> [Problem statement]
Type out the records that follow, exactly as given.

> [Data extract]
- - - - - - -

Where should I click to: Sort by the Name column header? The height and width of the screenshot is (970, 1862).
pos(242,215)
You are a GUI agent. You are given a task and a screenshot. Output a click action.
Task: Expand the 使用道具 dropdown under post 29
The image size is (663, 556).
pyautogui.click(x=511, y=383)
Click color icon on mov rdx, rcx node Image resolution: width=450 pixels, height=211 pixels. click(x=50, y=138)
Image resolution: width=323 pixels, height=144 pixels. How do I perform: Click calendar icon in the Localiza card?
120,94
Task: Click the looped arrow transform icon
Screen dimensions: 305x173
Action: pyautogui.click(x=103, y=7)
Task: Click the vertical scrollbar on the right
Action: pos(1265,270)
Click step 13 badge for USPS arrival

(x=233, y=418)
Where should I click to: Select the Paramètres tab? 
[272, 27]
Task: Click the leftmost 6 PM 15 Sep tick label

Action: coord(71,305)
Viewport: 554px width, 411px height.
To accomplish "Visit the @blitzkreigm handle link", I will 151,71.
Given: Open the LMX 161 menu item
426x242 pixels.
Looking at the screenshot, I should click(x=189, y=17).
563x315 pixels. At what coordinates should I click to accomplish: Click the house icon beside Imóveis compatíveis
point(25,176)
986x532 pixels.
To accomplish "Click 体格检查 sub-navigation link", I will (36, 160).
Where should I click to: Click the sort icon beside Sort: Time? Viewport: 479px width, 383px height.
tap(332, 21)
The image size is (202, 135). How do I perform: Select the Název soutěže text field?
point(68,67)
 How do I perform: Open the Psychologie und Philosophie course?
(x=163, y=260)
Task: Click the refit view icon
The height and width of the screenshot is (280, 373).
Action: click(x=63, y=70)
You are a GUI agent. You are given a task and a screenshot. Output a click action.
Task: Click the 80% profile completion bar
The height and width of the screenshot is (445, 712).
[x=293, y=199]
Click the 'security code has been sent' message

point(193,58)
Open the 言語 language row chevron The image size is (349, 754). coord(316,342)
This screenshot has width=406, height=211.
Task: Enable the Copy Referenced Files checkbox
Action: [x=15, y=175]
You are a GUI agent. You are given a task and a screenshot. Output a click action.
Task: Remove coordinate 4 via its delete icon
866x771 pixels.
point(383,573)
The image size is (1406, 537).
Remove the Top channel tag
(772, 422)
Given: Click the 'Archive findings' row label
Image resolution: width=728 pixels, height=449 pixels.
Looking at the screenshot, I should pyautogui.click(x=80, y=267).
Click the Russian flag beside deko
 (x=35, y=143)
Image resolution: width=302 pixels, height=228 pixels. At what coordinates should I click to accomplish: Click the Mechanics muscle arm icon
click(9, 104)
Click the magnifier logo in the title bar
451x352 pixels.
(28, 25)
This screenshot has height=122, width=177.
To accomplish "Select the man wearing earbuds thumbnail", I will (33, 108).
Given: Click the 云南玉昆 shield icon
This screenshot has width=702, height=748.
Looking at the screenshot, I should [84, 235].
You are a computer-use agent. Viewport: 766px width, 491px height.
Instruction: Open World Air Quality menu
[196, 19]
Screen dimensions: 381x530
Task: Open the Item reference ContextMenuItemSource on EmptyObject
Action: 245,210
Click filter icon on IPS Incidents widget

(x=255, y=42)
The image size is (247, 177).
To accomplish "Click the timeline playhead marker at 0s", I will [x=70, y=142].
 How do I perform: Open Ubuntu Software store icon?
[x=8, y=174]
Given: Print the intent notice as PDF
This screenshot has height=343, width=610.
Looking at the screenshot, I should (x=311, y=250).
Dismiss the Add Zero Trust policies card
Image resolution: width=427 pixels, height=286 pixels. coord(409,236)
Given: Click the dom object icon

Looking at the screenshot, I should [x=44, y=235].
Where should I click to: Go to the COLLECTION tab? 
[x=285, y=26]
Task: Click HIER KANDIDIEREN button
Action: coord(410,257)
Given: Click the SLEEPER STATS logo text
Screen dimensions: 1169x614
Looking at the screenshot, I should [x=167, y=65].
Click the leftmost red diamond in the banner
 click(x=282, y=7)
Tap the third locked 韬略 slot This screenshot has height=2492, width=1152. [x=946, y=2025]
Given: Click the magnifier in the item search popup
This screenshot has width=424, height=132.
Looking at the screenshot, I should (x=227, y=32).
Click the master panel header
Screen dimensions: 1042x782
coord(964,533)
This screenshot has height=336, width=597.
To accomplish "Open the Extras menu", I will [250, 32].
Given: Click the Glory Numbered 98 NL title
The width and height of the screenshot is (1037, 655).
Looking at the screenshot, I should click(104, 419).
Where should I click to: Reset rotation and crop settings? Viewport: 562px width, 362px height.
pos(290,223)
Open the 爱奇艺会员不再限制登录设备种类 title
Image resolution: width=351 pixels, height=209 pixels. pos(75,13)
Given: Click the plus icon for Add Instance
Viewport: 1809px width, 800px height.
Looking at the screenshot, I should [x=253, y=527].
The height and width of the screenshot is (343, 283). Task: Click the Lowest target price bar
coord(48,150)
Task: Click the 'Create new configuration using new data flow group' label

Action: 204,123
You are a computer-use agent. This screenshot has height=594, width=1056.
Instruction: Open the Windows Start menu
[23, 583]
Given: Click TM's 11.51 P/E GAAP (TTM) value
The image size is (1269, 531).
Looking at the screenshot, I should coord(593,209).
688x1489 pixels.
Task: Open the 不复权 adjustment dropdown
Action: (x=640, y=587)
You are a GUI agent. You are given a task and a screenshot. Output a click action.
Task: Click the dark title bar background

- - - - - - -

> [Exercise solution]
Where should I click to: Sort by the Name column header? The height and width of the screenshot is (970, 1862).
pos(242,215)
You are a GUI agent. You are given a task and a screenshot. Output a click action.
Task: Expand the 使用道具 dropdown under post 29
The image size is (663, 556).
pyautogui.click(x=511, y=383)
Click color icon on mov rdx, rcx node Image resolution: width=450 pixels, height=211 pixels. click(x=50, y=138)
Image resolution: width=323 pixels, height=144 pixels. How do I perform: Click calendar icon in the Localiza card?
120,94
Task: Click the looped arrow transform icon
Screen dimensions: 305x173
Action: pyautogui.click(x=103, y=7)
Task: Click the vertical scrollbar on the right
Action: pos(1265,270)
Click step 13 badge for USPS arrival

(x=233, y=418)
Where should I click to: Select the Paramètres tab? 
[272, 27]
Task: Click the leftmost 6 PM 15 Sep tick label

Action: coord(71,305)
Viewport: 554px width, 411px height.
To accomplish "Visit the @blitzkreigm handle link", I will 151,71.
Given: Open the LMX 161 menu item
426x242 pixels.
Looking at the screenshot, I should click(x=189, y=17).
563x315 pixels. At what coordinates should I click to accomplish: Click the house icon beside Imóveis compatíveis
point(25,176)
986x532 pixels.
To accomplish "Click 体格检查 sub-navigation link", I will (36, 160).
Where should I click to: Click the sort icon beside Sort: Time? Viewport: 479px width, 383px height.
tap(332, 21)
The image size is (202, 135). How do I perform: Select the Název soutěže text field?
point(68,67)
 How do I perform: Open the Psychologie und Philosophie course?
(x=163, y=260)
Task: Click the refit view icon
The height and width of the screenshot is (280, 373).
Action: click(x=63, y=70)
You are a GUI agent. You are given a task and a screenshot. Output a click action.
Task: Click the 80% profile completion bar
The height and width of the screenshot is (445, 712).
[x=293, y=199]
Click the 'security code has been sent' message

point(193,58)
Open the 言語 language row chevron The image size is (349, 754). coord(316,342)
This screenshot has width=406, height=211.
Task: Enable the Copy Referenced Files checkbox
Action: [x=15, y=175]
You are a GUI agent. You are given a task and a screenshot. Output a click action.
Task: Remove coordinate 4 via its delete icon
866x771 pixels.
point(383,573)
The image size is (1406, 537).
Remove the Top channel tag
(772, 422)
Given: Click the 'Archive findings' row label
Image resolution: width=728 pixels, height=449 pixels.
Looking at the screenshot, I should pyautogui.click(x=80, y=267).
Click the Russian flag beside deko
 (x=35, y=143)
Image resolution: width=302 pixels, height=228 pixels. At what coordinates should I click to accomplish: Click the Mechanics muscle arm icon
click(9, 104)
Click the magnifier logo in the title bar
451x352 pixels.
(28, 25)
This screenshot has height=122, width=177.
To accomplish "Select the man wearing earbuds thumbnail", I will (33, 108).
Given: Click the 云南玉昆 shield icon
This screenshot has width=702, height=748.
Looking at the screenshot, I should [84, 235].
You are a computer-use agent. Viewport: 766px width, 491px height.
Instruction: Open World Air Quality menu
[196, 19]
Screen dimensions: 381x530
Task: Open the Item reference ContextMenuItemSource on EmptyObject
Action: 245,210
Click filter icon on IPS Incidents widget

(x=255, y=42)
The image size is (247, 177).
To accomplish "Click the timeline playhead marker at 0s", I will [x=70, y=142].
 How do I perform: Open Ubuntu Software store icon?
[x=8, y=174]
Given: Print the intent notice as PDF
This screenshot has height=343, width=610.
Looking at the screenshot, I should (x=311, y=250).
Dismiss the Add Zero Trust policies card
Image resolution: width=427 pixels, height=286 pixels. coord(409,236)
Given: Click the dom object icon

Looking at the screenshot, I should [x=44, y=235].
Where should I click to: Go to the COLLECTION tab? 
[x=285, y=26]
Task: Click HIER KANDIDIEREN button
Action: coord(410,257)
Given: Click the SLEEPER STATS logo text
Screen dimensions: 1169x614
Looking at the screenshot, I should [x=167, y=65].
Click the leftmost red diamond in the banner
 click(x=282, y=7)
Tap the third locked 韬略 slot This screenshot has height=2492, width=1152. [x=946, y=2025]
Given: Click the magnifier in the item search popup
This screenshot has width=424, height=132.
Looking at the screenshot, I should (x=227, y=32).
Click the master panel header
Screen dimensions: 1042x782
coord(964,533)
This screenshot has height=336, width=597.
To accomplish "Open the Extras menu", I will [250, 32].
Given: Click the Glory Numbered 98 NL title
The width and height of the screenshot is (1037, 655).
Looking at the screenshot, I should click(104, 419).
Where should I click to: Reset rotation and crop settings? Viewport: 562px width, 362px height.
pos(290,223)
Open the 爱奇艺会员不再限制登录设备种类 title
Image resolution: width=351 pixels, height=209 pixels. pos(75,13)
Given: Click the plus icon for Add Instance
Viewport: 1809px width, 800px height.
Looking at the screenshot, I should [x=253, y=527].
The height and width of the screenshot is (343, 283). Task: Click the Lowest target price bar
coord(48,150)
Task: Click the 'Create new configuration using new data flow group' label

Action: 204,123
You are a computer-use agent. This screenshot has height=594, width=1056.
Instruction: Open the Windows Start menu
[23, 583]
Given: Click TM's 11.51 P/E GAAP (TTM) value
The image size is (1269, 531).
Looking at the screenshot, I should coord(593,209).
688x1489 pixels.
Task: Open the 不复权 adjustment dropdown
Action: (x=640, y=587)
You are a GUI agent. You are given a task and a screenshot. Output a click action.
Task: Click the dark title bar background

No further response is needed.